Write out, without any change, the lines in the material below that run from the line with "This screenshot has width=639, height=755." through the line with "Task: Tap the blue plus icon beside Available", both included.

______________________________

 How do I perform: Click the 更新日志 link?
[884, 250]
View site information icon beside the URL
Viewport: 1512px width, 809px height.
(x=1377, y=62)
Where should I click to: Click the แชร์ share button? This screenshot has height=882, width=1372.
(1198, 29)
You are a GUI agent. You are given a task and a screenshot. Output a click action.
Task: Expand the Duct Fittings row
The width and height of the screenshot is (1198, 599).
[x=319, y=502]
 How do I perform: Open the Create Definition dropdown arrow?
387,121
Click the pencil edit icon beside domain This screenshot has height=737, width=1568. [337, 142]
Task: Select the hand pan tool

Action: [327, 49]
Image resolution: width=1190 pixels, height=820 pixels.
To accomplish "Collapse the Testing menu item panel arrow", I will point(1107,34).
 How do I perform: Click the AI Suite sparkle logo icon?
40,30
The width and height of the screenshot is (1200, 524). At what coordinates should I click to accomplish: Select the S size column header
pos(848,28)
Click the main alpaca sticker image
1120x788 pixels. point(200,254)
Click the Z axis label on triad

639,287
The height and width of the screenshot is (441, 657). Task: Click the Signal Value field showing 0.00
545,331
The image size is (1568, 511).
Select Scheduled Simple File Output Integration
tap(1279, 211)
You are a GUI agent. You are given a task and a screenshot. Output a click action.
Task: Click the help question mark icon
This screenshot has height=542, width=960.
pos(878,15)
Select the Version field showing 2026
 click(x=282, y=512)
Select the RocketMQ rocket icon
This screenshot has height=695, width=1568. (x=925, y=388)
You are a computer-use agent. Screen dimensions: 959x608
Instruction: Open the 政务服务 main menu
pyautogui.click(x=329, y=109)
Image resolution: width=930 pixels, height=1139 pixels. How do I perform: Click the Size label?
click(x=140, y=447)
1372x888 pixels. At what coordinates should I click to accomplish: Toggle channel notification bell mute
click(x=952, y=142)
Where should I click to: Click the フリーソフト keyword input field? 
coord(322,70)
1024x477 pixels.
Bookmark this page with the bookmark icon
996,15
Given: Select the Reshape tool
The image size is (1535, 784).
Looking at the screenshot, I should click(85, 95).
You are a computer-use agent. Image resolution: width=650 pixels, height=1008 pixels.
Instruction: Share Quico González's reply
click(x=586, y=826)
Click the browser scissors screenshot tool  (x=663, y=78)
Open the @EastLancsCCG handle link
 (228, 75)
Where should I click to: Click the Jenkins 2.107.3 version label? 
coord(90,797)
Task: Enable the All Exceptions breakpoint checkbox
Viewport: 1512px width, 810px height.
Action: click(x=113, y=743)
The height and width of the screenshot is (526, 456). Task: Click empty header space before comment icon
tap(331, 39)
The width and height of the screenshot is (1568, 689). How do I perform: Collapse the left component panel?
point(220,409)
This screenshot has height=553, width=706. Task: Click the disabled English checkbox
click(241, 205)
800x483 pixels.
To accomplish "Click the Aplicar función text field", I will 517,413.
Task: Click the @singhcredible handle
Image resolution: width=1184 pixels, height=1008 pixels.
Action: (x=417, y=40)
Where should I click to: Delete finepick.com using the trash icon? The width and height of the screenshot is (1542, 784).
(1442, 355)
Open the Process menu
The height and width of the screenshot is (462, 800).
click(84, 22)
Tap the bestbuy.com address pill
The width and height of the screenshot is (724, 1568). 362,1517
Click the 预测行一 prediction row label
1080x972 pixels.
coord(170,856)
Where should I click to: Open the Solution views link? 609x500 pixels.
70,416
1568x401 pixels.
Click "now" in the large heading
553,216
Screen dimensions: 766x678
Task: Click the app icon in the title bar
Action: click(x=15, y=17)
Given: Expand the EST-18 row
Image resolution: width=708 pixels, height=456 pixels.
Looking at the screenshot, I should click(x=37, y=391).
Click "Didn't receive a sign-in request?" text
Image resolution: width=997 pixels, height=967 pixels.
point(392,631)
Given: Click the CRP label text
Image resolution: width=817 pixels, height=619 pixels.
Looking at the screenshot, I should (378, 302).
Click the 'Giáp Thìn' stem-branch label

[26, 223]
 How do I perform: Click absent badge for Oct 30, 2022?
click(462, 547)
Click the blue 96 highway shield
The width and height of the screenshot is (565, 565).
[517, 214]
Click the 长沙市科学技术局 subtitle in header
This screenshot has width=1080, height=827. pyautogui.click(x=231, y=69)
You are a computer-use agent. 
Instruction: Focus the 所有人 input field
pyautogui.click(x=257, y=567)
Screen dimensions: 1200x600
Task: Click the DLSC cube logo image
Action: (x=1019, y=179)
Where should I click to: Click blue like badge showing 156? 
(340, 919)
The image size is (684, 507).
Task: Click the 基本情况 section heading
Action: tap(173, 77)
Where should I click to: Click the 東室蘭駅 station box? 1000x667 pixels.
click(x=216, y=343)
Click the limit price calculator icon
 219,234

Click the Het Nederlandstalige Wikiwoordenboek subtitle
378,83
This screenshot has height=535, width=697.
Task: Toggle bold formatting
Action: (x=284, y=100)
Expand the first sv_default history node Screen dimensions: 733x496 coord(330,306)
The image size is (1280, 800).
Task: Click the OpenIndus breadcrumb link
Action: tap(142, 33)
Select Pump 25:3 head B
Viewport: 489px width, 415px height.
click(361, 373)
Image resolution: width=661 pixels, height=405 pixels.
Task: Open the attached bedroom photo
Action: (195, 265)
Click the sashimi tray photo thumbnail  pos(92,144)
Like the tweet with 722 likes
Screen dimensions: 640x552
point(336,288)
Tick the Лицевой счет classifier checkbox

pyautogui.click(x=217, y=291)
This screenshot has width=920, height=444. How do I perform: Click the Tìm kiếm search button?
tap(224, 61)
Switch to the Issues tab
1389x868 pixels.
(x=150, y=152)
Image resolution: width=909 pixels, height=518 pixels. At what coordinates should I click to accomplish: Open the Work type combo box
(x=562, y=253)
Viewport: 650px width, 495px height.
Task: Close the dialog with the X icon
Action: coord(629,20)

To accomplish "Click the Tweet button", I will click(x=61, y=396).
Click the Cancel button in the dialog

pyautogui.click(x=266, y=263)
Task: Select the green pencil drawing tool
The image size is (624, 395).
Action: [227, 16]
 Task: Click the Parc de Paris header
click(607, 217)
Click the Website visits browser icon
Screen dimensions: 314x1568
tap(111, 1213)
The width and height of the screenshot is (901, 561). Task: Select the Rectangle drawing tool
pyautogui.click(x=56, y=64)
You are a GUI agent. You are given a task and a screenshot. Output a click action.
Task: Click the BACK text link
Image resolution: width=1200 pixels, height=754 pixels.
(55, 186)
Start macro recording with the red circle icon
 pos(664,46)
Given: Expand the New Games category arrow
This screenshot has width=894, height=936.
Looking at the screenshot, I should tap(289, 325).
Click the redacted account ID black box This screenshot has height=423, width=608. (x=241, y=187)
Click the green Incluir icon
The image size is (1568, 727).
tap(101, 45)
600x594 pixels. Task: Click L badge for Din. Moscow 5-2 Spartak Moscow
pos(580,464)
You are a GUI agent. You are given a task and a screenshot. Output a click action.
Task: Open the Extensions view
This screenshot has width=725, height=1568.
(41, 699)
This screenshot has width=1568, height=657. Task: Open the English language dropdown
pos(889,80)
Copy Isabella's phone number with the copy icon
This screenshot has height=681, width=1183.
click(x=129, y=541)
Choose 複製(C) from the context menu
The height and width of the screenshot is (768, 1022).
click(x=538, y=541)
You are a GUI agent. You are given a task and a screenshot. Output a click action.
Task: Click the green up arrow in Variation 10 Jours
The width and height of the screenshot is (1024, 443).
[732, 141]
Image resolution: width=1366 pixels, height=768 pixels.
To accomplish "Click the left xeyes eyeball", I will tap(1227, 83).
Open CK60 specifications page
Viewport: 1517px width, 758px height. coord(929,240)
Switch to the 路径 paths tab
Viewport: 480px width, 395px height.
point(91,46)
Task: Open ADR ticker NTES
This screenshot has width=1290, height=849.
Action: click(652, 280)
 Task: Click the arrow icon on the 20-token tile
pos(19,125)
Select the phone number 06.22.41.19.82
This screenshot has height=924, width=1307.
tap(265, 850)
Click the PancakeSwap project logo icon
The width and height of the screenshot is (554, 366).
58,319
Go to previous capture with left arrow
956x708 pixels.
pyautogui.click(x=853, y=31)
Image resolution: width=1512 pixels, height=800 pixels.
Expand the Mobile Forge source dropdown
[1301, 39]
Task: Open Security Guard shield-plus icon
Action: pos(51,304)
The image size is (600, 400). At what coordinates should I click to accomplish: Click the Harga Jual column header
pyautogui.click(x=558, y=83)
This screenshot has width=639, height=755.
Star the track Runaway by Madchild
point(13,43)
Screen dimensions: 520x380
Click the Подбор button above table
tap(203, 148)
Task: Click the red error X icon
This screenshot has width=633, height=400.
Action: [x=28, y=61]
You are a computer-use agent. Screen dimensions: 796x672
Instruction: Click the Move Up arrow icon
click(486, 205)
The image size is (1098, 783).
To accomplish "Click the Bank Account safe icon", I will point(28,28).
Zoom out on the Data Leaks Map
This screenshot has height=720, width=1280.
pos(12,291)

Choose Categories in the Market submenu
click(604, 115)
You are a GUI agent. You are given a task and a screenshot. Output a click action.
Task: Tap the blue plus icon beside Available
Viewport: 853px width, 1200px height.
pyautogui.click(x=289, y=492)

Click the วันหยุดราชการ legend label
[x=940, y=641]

______________________________

## [FINAL ANSWER]
This screenshot has width=639, height=755.
Star the track Runaway by Madchild
point(13,43)
Screen dimensions: 520x380
Click the Подбор button above table
tap(203, 148)
Task: Click the red error X icon
This screenshot has width=633, height=400.
Action: [x=28, y=61]
You are a computer-use agent. Screen dimensions: 796x672
Instruction: Click the Move Up arrow icon
click(486, 205)
The image size is (1098, 783).
To accomplish "Click the Bank Account safe icon", I will point(28,28).
Zoom out on the Data Leaks Map
This screenshot has height=720, width=1280.
pos(12,291)

Choose Categories in the Market submenu
click(604, 115)
You are a GUI agent. You are given a task and a screenshot. Output a click action.
Task: Tap the blue plus icon beside Available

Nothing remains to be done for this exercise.